Documentation Hackfest - Brno, Czech Republic

After a 17 hour commute (plane:plane:bus:bus) I finally arrived in Brno to join the GNOME Documentation Team on Saturday February 18. I have taken part in a couple of other docs hackfests last year, mainly working on gnome-user-docs as well as application help. This year I have become interested in helping to create tutorials for new developers. Some instructional tutorials had already been written and are included in developer.gnome.org. These were the result of work completed during the Developer Documentation Hackfest in Berlin last year.

I first started testing and adding some content to the existing Vala tutorials, partially to become familiar with the current state of this module, and partially to become familiar with the content that is being presented thus far, fixing a few bugs along the way.

I met Susanna Huhtanen who is working on JavaScript code examples for new developers. Susanna and I first discussed the importance of bite-size code snippets that can be easily run to demonstrate platform concepts. Our discussion led us to identify two different levels of “beginner developers”.

We often talk about new developers, or beginner developers as those being new to GNOME, or beginning development for GNOME. These ‘new’ developers may have years of experience working on other platforms. They may also be university students who have been programming for a little while without much “real” experience. These two types of ‘beginner’ developers have different needs.

There is a need for a tutorial or set of tutorials aimed at college and university students excited about starting open-source development. What we first came up with was a plan to have a series of basic step-by-step tutorials that demonstrate how to make a complete GNOME application from start to finish.
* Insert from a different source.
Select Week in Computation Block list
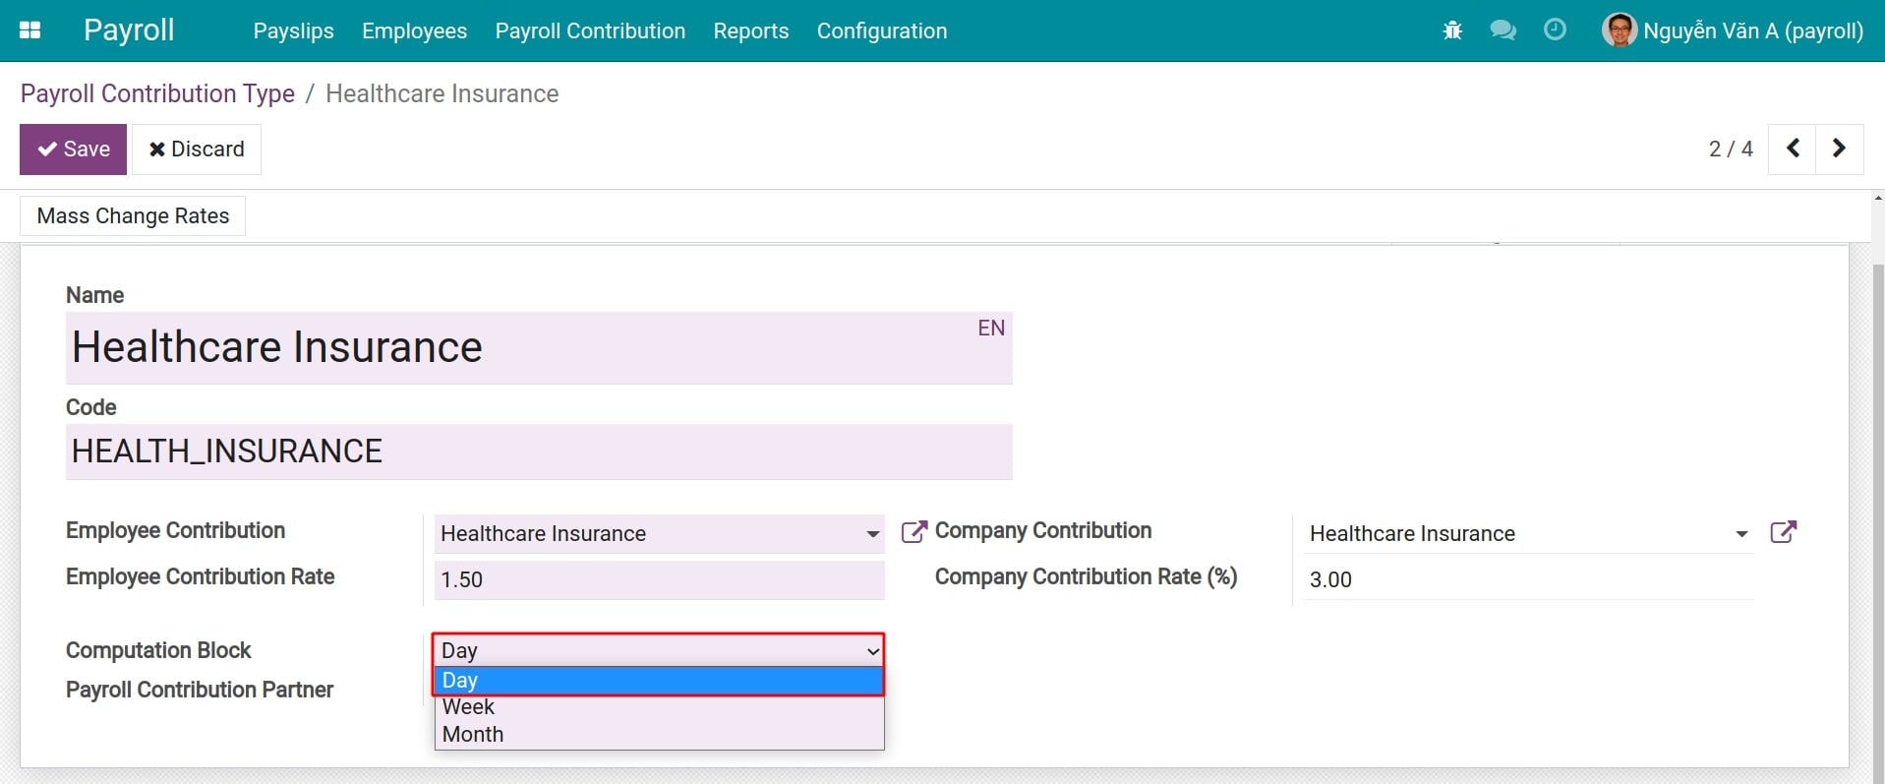 pos(469,707)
Using the concept of the existing GNOME Hello application, and using the Anjuta IDE, we can have a set of tutorials that demonstrate:

1. Gtk+ programming
2. Signals and Callbacks
3. Menus
4. About dialogs
4. Linking the help files to the application
5. Setting up your application for translations

In the end, we would end up with a Complete Beginner’s Guide to GNOME Programming. Now we need to define “complete beginner” (for completeness). The tutorials will have to assume the student has object oriented programming experience, but not necessarily GUI programming experience. So, signals and callbacks would be explained in-depth, but not for loops, classes and objects.
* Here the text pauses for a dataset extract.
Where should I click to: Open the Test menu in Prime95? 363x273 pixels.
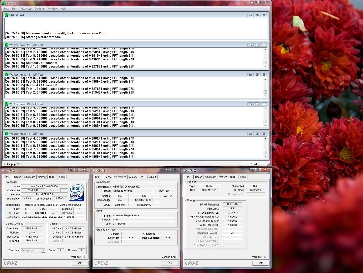[6, 9]

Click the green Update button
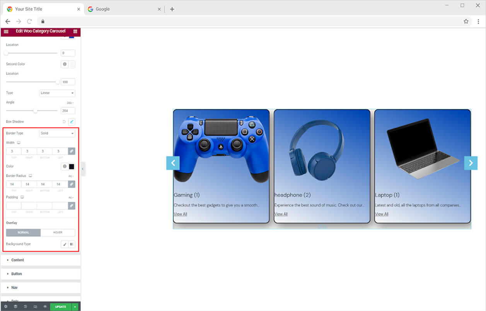point(61,307)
Once this initial tutorial is covered, the next step would be furthering the platform-demo tutorials, which aim to introduce GNOME technologies such as Gstreamer, Cairo, Clutter, Telepathy etc.

That is the plan. An outline of this has been started in gnome-devel-docs/platform-demos. Additionally, Phil Bull has started some preliminary work on reorganising the platform-overview.
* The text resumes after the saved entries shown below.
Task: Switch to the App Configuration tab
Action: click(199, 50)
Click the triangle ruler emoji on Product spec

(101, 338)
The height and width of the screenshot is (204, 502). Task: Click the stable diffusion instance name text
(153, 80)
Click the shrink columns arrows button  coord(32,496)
Susanna Huhtanen and I at the RedHat offices in Brno.

This hackfest allowed us to brainstorm some good ideas and create a direction. I also had the opportunity to chat with many of the hackers attending the simultaneous GTK+ Hackfest about the use of our development tools for these tutorials. There is the problem that Glade and Anjuta are always slightly behind the bleeding edge and that they often don’t support the way that very large applications are written. This presents the problem of using such tools in “complete beginner” tutorials and not being able to demonstrate the “real” way of doing things. Therefore, there is a need for a “bridging”, in the sense that the tools can be used to demonstrate the necessary concepts, but then a break away from these tools must occur in the tutorials in order to create developers that can program using bleeding-edge technology. I would like to thank Cosimo Cecchi, Emmanuele Bassi, Ryan Lortie and Matthias Clasen for attending the development docs presentations and for their input and advice, and also Shaun McCance and Phil Bull for helping to further this goal.